## Source information:
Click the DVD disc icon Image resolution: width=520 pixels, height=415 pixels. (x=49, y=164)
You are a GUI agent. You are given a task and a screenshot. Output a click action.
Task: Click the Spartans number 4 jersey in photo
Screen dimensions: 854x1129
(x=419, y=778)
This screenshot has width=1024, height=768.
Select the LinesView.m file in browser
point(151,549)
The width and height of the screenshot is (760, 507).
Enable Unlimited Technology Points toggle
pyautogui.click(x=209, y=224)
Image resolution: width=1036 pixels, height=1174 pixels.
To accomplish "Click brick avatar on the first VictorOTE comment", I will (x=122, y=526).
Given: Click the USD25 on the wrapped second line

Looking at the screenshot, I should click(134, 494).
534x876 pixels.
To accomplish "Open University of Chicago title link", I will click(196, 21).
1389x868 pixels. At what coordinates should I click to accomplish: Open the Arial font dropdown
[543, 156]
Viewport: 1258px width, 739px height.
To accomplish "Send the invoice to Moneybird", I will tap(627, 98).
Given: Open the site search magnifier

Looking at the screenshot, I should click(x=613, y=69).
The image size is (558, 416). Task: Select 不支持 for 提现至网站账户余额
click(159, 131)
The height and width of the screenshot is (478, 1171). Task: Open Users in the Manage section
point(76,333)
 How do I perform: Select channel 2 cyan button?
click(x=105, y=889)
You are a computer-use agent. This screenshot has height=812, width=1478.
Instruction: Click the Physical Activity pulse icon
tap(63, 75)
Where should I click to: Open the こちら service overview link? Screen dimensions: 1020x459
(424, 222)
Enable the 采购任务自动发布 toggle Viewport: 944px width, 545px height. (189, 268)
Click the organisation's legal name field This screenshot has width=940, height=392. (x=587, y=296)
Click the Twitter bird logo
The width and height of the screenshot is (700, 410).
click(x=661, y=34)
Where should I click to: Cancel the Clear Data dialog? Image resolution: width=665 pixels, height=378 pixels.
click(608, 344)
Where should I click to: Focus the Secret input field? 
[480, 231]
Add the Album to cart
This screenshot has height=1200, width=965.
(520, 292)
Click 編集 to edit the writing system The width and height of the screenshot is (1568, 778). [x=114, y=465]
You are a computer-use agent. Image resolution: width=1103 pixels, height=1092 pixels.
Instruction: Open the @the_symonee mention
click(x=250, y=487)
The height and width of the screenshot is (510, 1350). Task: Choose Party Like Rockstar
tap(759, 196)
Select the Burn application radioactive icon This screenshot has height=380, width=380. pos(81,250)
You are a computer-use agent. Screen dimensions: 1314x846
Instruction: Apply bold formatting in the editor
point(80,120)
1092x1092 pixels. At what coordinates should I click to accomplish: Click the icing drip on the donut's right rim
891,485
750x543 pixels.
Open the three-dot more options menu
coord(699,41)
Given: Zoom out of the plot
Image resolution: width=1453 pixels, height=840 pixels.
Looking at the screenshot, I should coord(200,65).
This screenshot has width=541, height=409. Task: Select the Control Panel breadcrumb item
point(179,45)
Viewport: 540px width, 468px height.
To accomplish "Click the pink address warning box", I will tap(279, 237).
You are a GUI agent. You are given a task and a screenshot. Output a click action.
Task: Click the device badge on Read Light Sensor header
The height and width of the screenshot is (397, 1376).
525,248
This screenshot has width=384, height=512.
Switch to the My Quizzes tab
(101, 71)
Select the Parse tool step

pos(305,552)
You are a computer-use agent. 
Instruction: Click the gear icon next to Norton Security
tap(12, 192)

## Problem:
Within the data above, the span starting at the line containing "The height and width of the screenshot is (510, 1350)." and ending at the line containing "750x543 pixels." is to be retyped exactly, with no other lines.

## Exercise output:
The height and width of the screenshot is (510, 1350). Task: Choose Party Like Rockstar
tap(759, 196)
Select the Burn application radioactive icon This screenshot has height=380, width=380. pos(81,250)
You are a computer-use agent. Screen dimensions: 1314x846
Instruction: Apply bold formatting in the editor
point(80,120)
1092x1092 pixels. At what coordinates should I click to accomplish: Click the icing drip on the donut's right rim
891,485
750x543 pixels.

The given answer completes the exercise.